By Matthew Young
As a resident of the ethnically-diverse Commonwealth Terrace Cooperative and as chairman of the advocacy and equity committee of the Minnesota Association for Environmental Education (MAEE) Board of Directors, I share my deep sorrow, but also deeper hope as we all live through the grievous, senseless death of Minneapolis resident George Floyd on May 25, 2020, killed by officers of the Minneapolis Police Department.
The loss of Floyd’s life, the resultant rioting and turmoil across Minneapolis and St. Paul during recent weeks speak of a deep illness in the life of the United States: the illness of racism and racist political and socioeconomic systems in this country.
Yet, as we proceed to live out our lives during the next weeks, months and years, we need to maintain our resolve to build community in solidarity with our neighbors across all ethnic, racial, religious and socioeconomic backgrounds while maintaining an atmosphere of public health and safety. As Martin Luther King Jr. once spoke in reference to an even earlier speech from the 19th century abolitionist Theodore Parker: “The arc of the moral universe is long, but it bends towards justice.”
Yet, how do we support this arc’s bend toward justice in our individual lives and that of the broader community of neighbors who are white, people of color and of myriad other identities and backgrounds?
Readers, I admit that talking about race, racial relations, diversity and equity will get messy, uncomfortable at times. Yet, isn’t some discomfort worth the long-term growth in reconciliation and solidarity with our communities and neighbors of color? Otherwise, maintaining the status quo means more lives of people of color lost, more riots fomented, more buildings burned, more grief caused.
Thus, when we encounter someone who says something racist or prejudiced, we need to own that moment, to intervene as allies of our neighbors of color, and calmly say, “Well, that isn’t true and here’s what is really true.”
And if we identify as white, we should take responsibility and admit our privilege.

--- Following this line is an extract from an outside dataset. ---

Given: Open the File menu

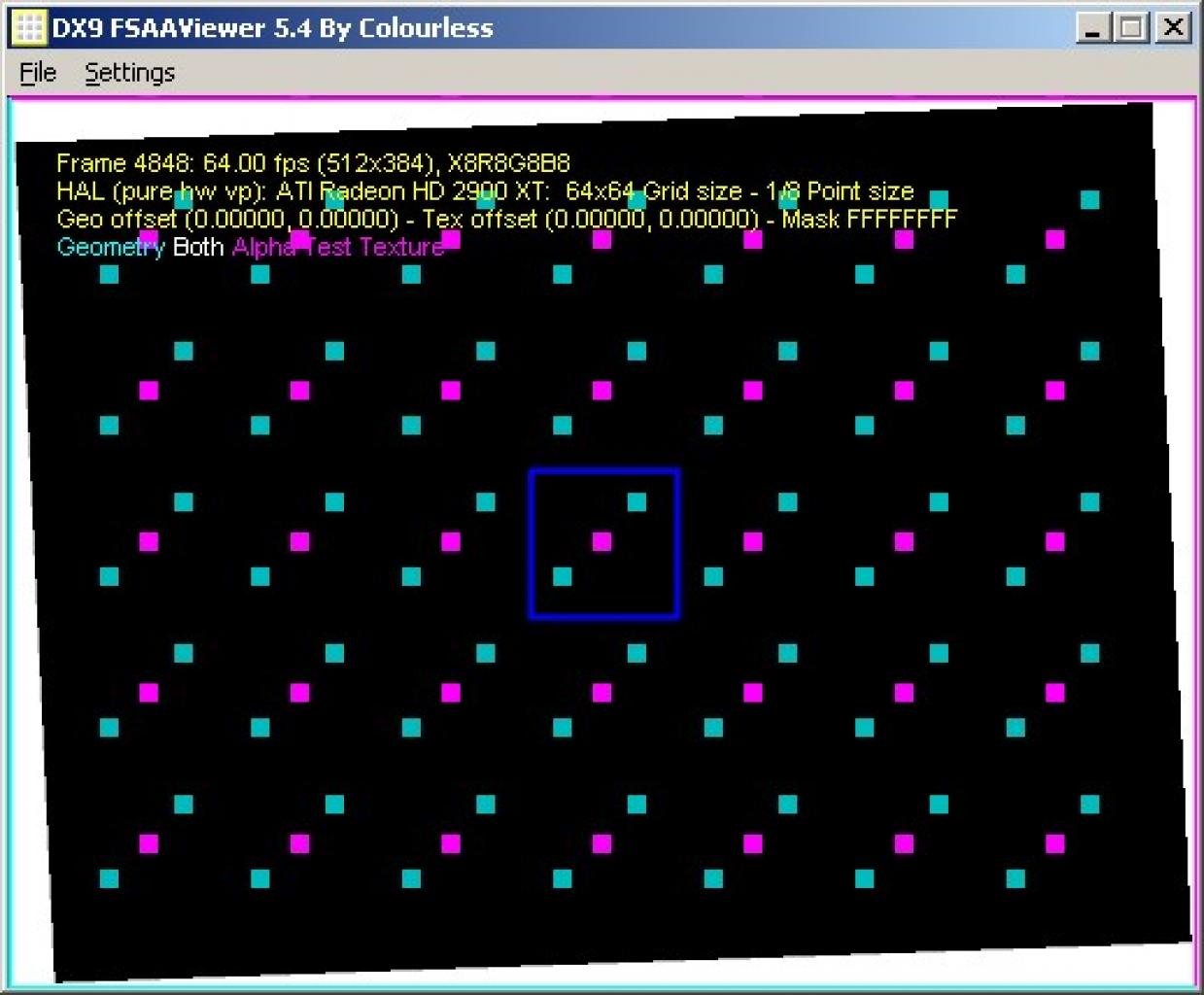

During a June virtual workplace meeting, I listened to three colleagues of color cry out loud and express their not feeling safe to go out of their homes here in Minnesota. Even one coworker said she could have “almost died heading back to my home.” Thus, if we identify as white, we should ask ourselves: “Have I ever felt that level of being unsafe in my community? Have I felt that I could die today just for going from Point A to Point B in my work day?”
Being free of this worry is one example of privilege that white people have in the United States.

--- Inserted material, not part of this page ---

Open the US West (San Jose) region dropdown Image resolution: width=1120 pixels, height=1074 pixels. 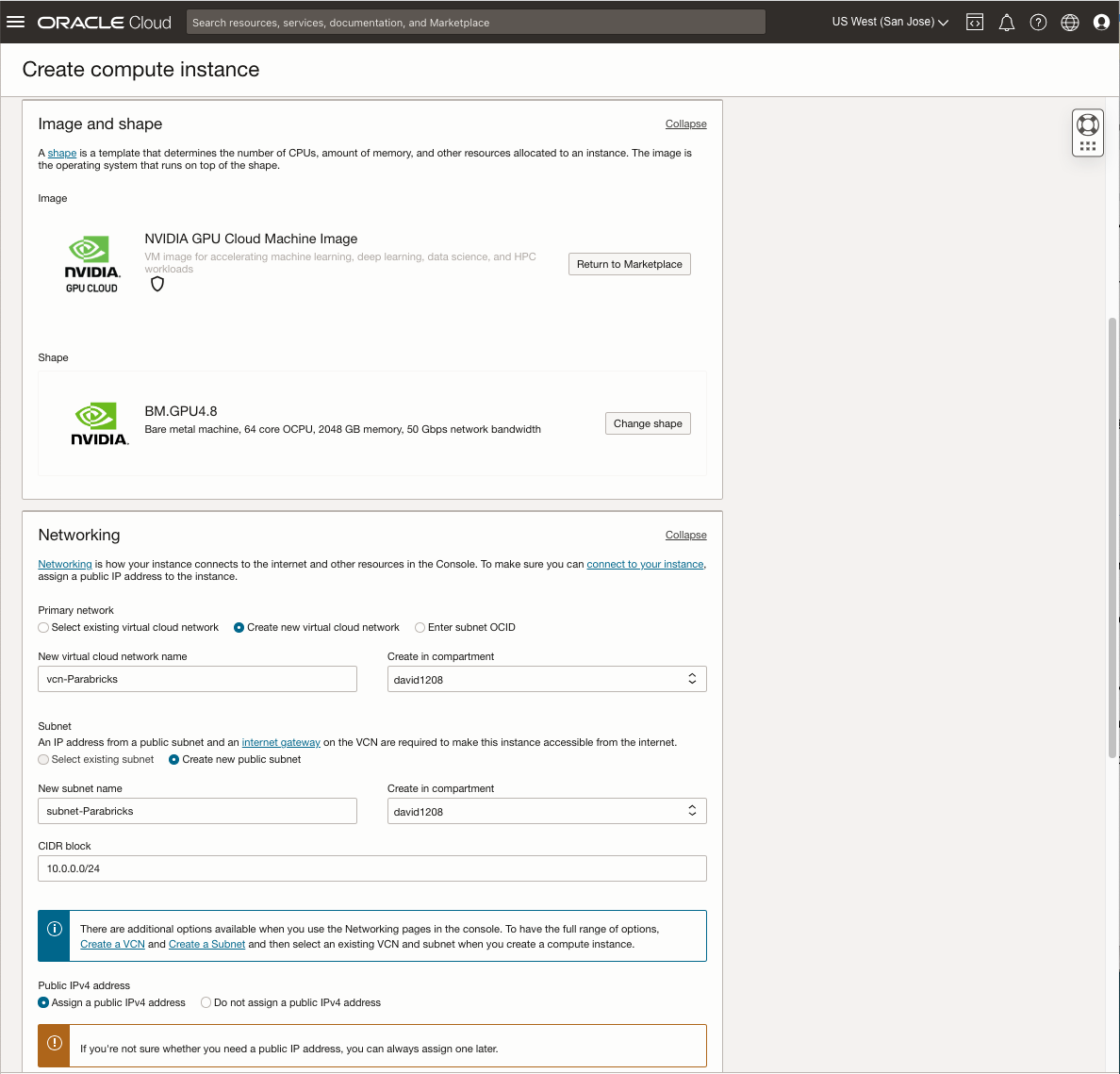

The sooner that we can own up to this and leverage our privilege to support our neighbors of color, the sooner that healing our communities can begin. The sooner that we can stand shoulder to shoulder, whites with people of color, the sooner we can mobilize to demand city, county, state and federal policies that reward diversity, equity and inclusion, instead of perpetuating segregation, inequities and divisiveness.
The sooner we call for closing the opportunity gap in secondary education between white students and students of color here in Minnesota, the sooner that we can begin atonement for more than 400 years of supporting racist political and socioeconomic structures in the United States. The sooner that we can intentionally follow the arc of the moral universe and bend it towards racial justice, the sooner we can truly honor the lives of George Floyd, Philando Castile, Jamar Clark and the other people of color in Minnesota and across the United States who were taken from us too soon.
May we follow this arc and bend it towards racial justice every day in community.
Matthew Young is a resident Commonwealth Terrace Cooperative, where he lives with his wife Florencia and 4-year-old son Mateo.